Saturday, 4 June 2011


Doctor Who - The Rebel Flesh & The Almost People (Series Six, Episode Five & Episode Six). The Doctor (Matt Smith), Amy (Karen Gillan) and Rory (Arthur Darvill) arrive on an island where the personnel of a futuristic factory, established in a monastery, use a self-replicating fluid called the Flesh to create exact "Gangers" of themselves who deal with a highly corrosive acid.

Directed by Julian Simpson, this two-parter is written by Matthew Graham (Ashes to Ashes). It was a matter of common sense to have moderate expectations about any episode following The Doctor's Wife, Neil Gaiman's instant classic, and Graham's previous stint on Doctor Who - Series Two's Fear Her - wasn't precisely an invitation to enthusiasm.

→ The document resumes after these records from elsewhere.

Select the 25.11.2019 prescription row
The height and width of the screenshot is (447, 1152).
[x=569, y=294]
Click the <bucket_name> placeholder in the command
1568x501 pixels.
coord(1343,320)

The Rebel Flesh/The Almost People is a variation on the traditional base under siege plot, with its post-industrial premise and its Hammerian medieval setting. There are shades of 42 or The Waters of Mars in this workplace nightmare whose make-up effectiveness is almost ruined by unnecessary SFX (Sarah Smart as Stretch Armstrong, Spidey and Hangover Lazarus).

« This is insane. We're fighting ourselves. »

They are called "Gangers" but basically the besieging creatures are clones. And clones have become the narrative device equivalent in genre television of "the dog ate my homework" excuse. Clones are a trick, that blob on the floor of the TARDIS (ex machina), they are "un-cool". Otherwise the cast is solid, particularly Raquel Cassidy as Miranda Cleaves. But too bad Marshall Lancaster is so underused as Buzzer.

Anyway we know it's all about Steven Moffat's big scheme and THAT pregnancy. Ask the raniesque Stefano DiMera played by Frances Barber. So are the days of their lives, and in the end you can't reverse the polarity of the neutron flow.